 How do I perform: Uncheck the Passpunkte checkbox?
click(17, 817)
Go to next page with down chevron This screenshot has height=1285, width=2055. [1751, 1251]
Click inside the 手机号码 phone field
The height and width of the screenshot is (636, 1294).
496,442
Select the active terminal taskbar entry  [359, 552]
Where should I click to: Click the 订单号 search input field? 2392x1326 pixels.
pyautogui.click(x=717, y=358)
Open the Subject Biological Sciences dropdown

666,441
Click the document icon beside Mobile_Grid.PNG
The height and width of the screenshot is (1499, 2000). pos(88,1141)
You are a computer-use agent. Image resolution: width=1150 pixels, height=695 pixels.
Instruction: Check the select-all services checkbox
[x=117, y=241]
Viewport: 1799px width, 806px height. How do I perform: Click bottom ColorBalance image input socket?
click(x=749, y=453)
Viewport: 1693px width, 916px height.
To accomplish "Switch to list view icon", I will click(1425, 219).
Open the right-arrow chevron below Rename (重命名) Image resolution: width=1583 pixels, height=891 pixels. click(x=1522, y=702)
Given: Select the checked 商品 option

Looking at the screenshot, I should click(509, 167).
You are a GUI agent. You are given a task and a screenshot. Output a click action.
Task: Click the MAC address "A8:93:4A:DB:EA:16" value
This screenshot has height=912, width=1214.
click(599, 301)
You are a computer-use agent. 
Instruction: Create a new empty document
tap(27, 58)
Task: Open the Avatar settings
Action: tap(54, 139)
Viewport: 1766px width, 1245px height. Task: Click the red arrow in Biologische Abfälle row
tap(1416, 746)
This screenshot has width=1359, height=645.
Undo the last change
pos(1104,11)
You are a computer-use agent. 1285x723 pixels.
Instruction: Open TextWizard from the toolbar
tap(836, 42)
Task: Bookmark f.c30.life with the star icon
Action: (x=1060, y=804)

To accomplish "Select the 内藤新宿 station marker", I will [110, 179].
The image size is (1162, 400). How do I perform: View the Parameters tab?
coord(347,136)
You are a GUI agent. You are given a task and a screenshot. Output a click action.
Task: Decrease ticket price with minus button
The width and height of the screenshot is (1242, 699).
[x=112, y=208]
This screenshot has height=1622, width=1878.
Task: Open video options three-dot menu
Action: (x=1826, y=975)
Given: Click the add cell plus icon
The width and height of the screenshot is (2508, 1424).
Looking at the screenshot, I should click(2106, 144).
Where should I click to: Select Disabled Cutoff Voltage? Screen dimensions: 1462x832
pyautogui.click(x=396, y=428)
◇ ◇ ◇ ◇ ◇ ◇ ◇
**Description of the task**
Recite the full listing above exactly.

**Reply to the exercise**
 How do I perform: Uncheck the Passpunkte checkbox?
click(17, 817)
Go to next page with down chevron This screenshot has height=1285, width=2055. [1751, 1251]
Click inside the 手机号码 phone field
The height and width of the screenshot is (636, 1294).
496,442
Select the active terminal taskbar entry  [359, 552]
Where should I click to: Click the 订单号 search input field? 2392x1326 pixels.
pyautogui.click(x=717, y=358)
Open the Subject Biological Sciences dropdown

666,441
Click the document icon beside Mobile_Grid.PNG
The height and width of the screenshot is (1499, 2000). pos(88,1141)
You are a computer-use agent. Image resolution: width=1150 pixels, height=695 pixels.
Instruction: Check the select-all services checkbox
[x=117, y=241]
Viewport: 1799px width, 806px height. How do I perform: Click bottom ColorBalance image input socket?
click(x=749, y=453)
Viewport: 1693px width, 916px height.
To accomplish "Switch to list view icon", I will click(1425, 219).
Open the right-arrow chevron below Rename (重命名) Image resolution: width=1583 pixels, height=891 pixels. click(x=1522, y=702)
Given: Select the checked 商品 option

Looking at the screenshot, I should click(509, 167).
You are a GUI agent. You are given a task and a screenshot. Output a click action.
Task: Click the MAC address "A8:93:4A:DB:EA:16" value
This screenshot has height=912, width=1214.
click(599, 301)
You are a computer-use agent. 
Instruction: Create a new empty document
tap(27, 58)
Task: Open the Avatar settings
Action: tap(54, 139)
Viewport: 1766px width, 1245px height. Task: Click the red arrow in Biologische Abfälle row
tap(1416, 746)
This screenshot has width=1359, height=645.
Undo the last change
pos(1104,11)
You are a computer-use agent. 1285x723 pixels.
Instruction: Open TextWizard from the toolbar
tap(836, 42)
Task: Bookmark f.c30.life with the star icon
Action: (x=1060, y=804)

To accomplish "Select the 内藤新宿 station marker", I will [110, 179].
The image size is (1162, 400). How do I perform: View the Parameters tab?
coord(347,136)
You are a GUI agent. You are given a task and a screenshot. Output a click action.
Task: Decrease ticket price with minus button
The width and height of the screenshot is (1242, 699).
[x=112, y=208]
This screenshot has height=1622, width=1878.
Task: Open video options three-dot menu
Action: (x=1826, y=975)
Given: Click the add cell plus icon
The width and height of the screenshot is (2508, 1424).
Looking at the screenshot, I should click(2106, 144).
Where should I click to: Select Disabled Cutoff Voltage? Screen dimensions: 1462x832
pyautogui.click(x=396, y=428)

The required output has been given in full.